• **Task prompt**:
Below are some records. Write out exactly their lines from the one with "Where should I" through the one with "Viewport: 197px width, 117px height.", and leave the pictures behind.

• **Data for review**:

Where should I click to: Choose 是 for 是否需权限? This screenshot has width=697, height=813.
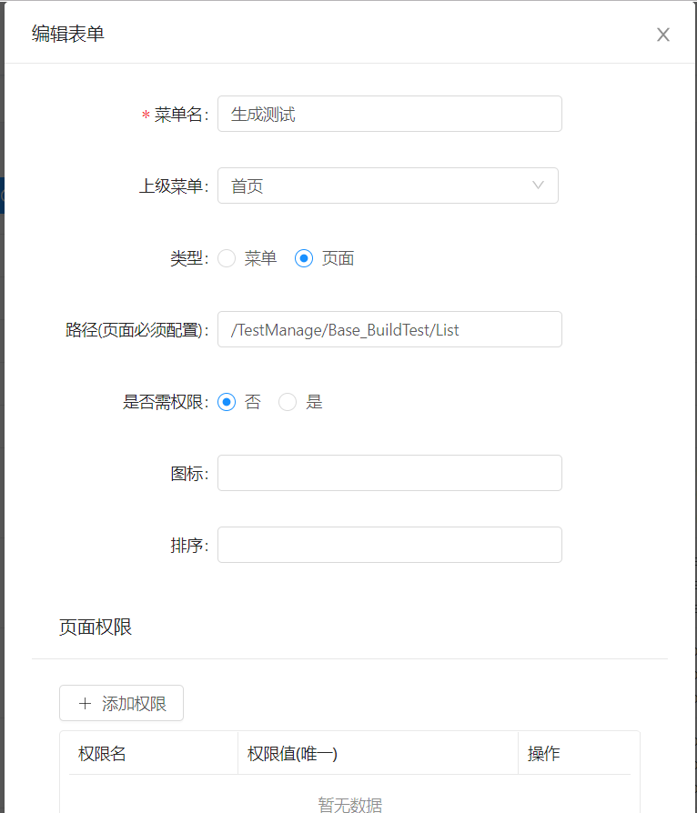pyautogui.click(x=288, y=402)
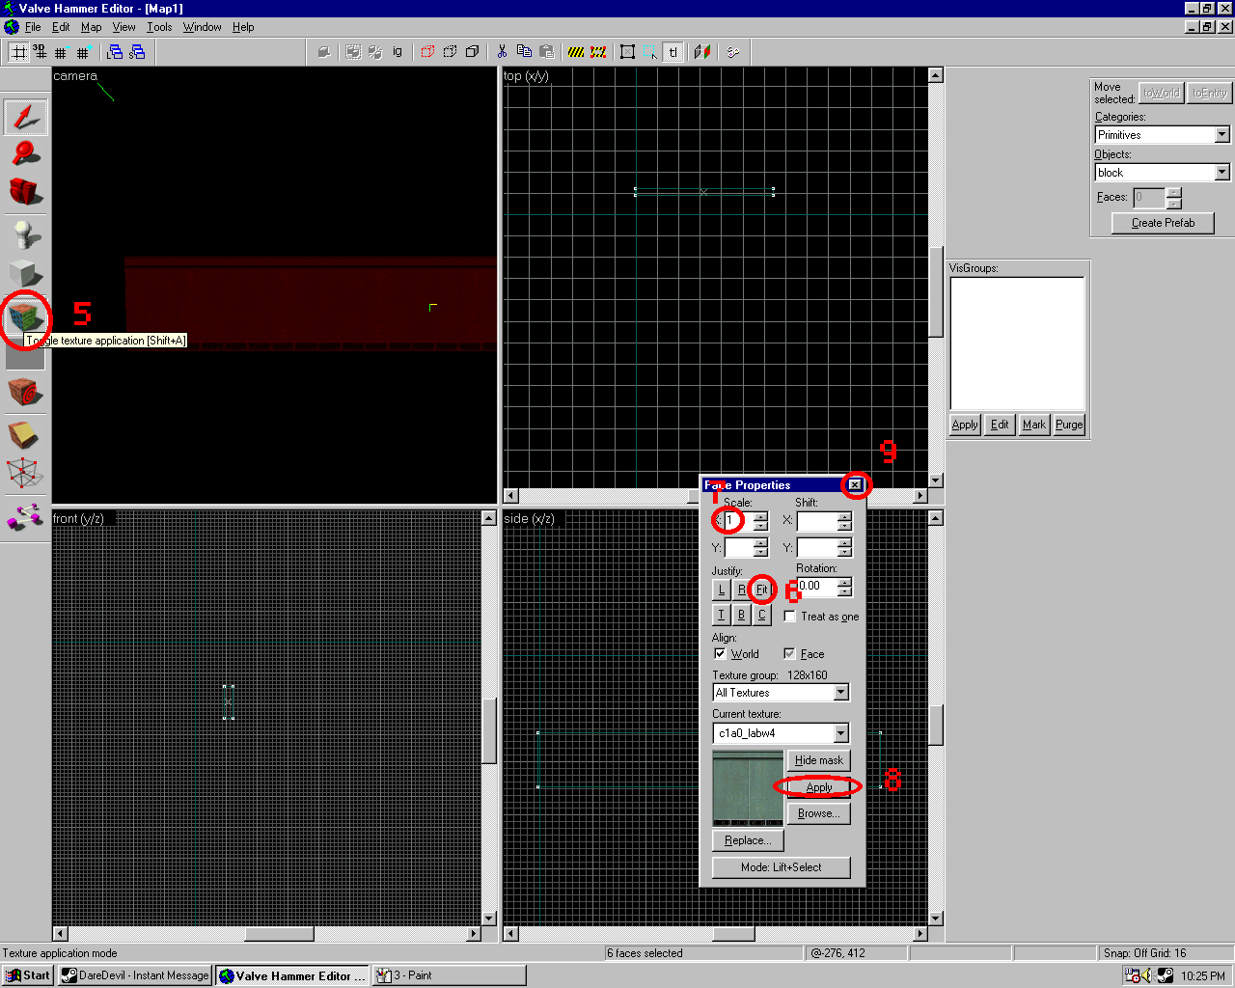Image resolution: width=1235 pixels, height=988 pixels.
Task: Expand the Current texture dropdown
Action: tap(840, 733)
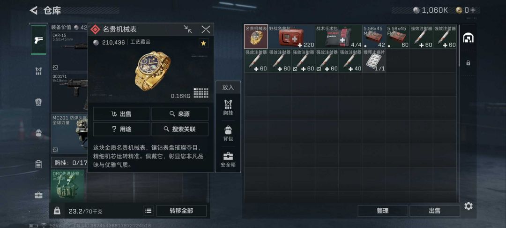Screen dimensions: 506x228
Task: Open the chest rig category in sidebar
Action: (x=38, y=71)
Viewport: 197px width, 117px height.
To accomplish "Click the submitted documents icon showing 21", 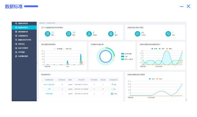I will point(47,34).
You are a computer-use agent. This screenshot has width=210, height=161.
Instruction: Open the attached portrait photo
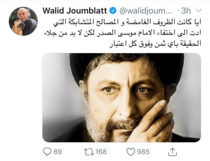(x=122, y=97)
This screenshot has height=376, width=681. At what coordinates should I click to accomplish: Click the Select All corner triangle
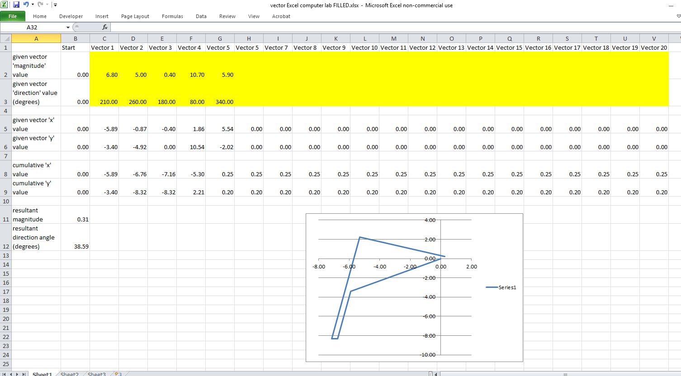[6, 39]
---
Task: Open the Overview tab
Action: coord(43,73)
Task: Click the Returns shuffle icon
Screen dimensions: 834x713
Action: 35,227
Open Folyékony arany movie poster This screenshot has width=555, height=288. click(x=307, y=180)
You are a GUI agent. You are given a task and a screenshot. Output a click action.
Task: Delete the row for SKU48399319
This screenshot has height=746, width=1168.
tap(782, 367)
...
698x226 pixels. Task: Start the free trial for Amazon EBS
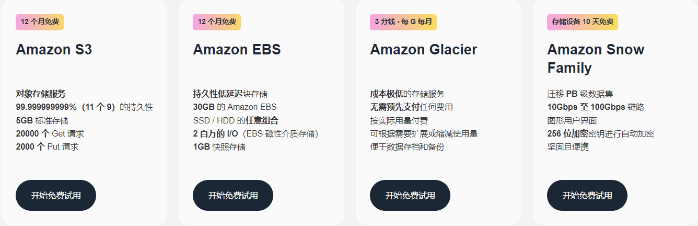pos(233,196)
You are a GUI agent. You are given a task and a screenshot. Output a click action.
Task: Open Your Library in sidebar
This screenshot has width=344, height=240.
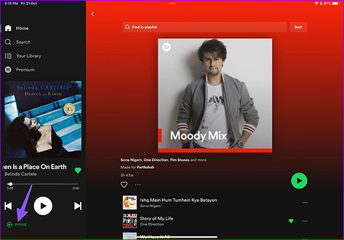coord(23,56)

• **Task response**:
Where should I click to: Choose 是 for 是否需权限? This screenshot has width=697, height=813.
pyautogui.click(x=288, y=402)
Image resolution: width=1235 pixels, height=988 pixels.
Task: Expand the Current texture dropdown
Action: tap(840, 733)
Screen dimensions: 506x228
Task: Open the chest rig category in sidebar
Action: (x=38, y=71)
Viewport: 197px width, 117px height.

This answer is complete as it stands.